Having grown up in a WASP suburb of Chicago about the same time the Author was growing up on the Southside, I was so delighted to read about the middle class families she writes about. Chicago is one of the most segregated cities in America. I wonder if families like hers still live there.
It is enlightening and inspirational. I am encouraged that while people of African descent still have a long way to go in the quest towards ensuring, “the pursuit of happiness and liberty and justice for all”, we have made tremendous progress and there is no turning back!
The lives of two sisters, Margo and Denise Jefferson is not an unpredictable memoir. It’s one some of us have lived through and remember with mixed feelings. By the time you finish reading it, there is the realization that being a minority, one called a Negro in the Twentieth Century was more than difficult. To remember these difficult days is to realize our strength.
We needed muscle power because Negroes lived double lives. They tried to please the majority, white people, and they also tried to keep their black brothers and sisters happy whom they met in the church and in the neighborhood. It must have felt like tap dancing to two different tunes. It’s like, perhaps, living the life of a double agent. You’re split down the middle every single day. If you do whatever it is correctly or in error, you’re so fatigued you can’t enjoy life. You just walk through it. Hoping your falls won’t lead to violence against your body by some unknown person. Thankfully, Margo Jefferson gives us the chance to celebrate her families lives and the lives of some well known individuals. Reading this book is the chance to write thank you for sharing your memories of what should never become silenced.
As a 60+ white guy who has worked in public schools and with Black families for many years, it was good to learn more about the accomplishments of the Black Community as they fought against the terrible and overt racism that occurred in my lifetime. It also helps me understand how our current situation, where racism is not (as) overt, where the damage continues (the horrible quality of education for poor, black and brown children in the USA today), and how structural barriers are still deeply embedded in our society.

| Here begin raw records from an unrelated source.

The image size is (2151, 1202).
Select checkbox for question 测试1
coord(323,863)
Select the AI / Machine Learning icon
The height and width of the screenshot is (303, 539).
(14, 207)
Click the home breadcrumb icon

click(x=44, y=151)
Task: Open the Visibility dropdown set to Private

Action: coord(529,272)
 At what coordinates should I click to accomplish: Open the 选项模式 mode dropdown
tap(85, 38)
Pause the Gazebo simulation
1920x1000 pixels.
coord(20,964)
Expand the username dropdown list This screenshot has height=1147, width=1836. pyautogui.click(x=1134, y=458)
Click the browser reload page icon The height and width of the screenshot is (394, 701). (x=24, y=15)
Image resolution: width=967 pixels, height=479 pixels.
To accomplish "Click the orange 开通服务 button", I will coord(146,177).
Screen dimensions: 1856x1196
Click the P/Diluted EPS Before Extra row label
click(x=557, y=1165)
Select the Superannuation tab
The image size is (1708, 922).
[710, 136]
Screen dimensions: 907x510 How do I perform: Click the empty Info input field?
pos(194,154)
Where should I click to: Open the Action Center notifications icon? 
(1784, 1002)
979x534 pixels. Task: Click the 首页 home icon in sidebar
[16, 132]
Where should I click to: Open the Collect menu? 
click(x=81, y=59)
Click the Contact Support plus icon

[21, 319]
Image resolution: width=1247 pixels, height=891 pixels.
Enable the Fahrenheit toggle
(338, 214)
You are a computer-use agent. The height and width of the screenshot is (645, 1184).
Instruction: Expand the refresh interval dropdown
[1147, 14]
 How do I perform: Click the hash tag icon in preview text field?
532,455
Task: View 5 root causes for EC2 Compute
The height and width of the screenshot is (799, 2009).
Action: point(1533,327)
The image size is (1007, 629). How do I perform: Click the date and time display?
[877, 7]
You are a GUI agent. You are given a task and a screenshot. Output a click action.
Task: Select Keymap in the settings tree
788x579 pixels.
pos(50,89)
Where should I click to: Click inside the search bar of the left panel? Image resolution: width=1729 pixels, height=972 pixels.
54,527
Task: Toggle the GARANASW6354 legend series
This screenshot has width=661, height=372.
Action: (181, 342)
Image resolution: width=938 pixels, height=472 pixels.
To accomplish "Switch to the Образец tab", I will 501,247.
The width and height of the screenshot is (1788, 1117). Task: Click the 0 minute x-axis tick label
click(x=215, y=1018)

The within the black community issues also helped me better understand, as a outsider looking in, some of these issues.
Finally, the author’s approach is different, and at time made the read more challenging.
All in all, if you want to know more about how black Americans survived and thrived in an overtly racist American, it is worth the read.
This is a fascinating blend of memoir, history, and criticism. I’ll be thinking about the structure and implications for a long time.
Great insight into this world.
This is the life of Margo who has grown up a bit different since her dad was a doctor and her mom showed them how to be ladies and act according to what the white people thought of as good manners. She gives a lot of insight to the times and what people were saying and doing at that time and how her and her family were treated.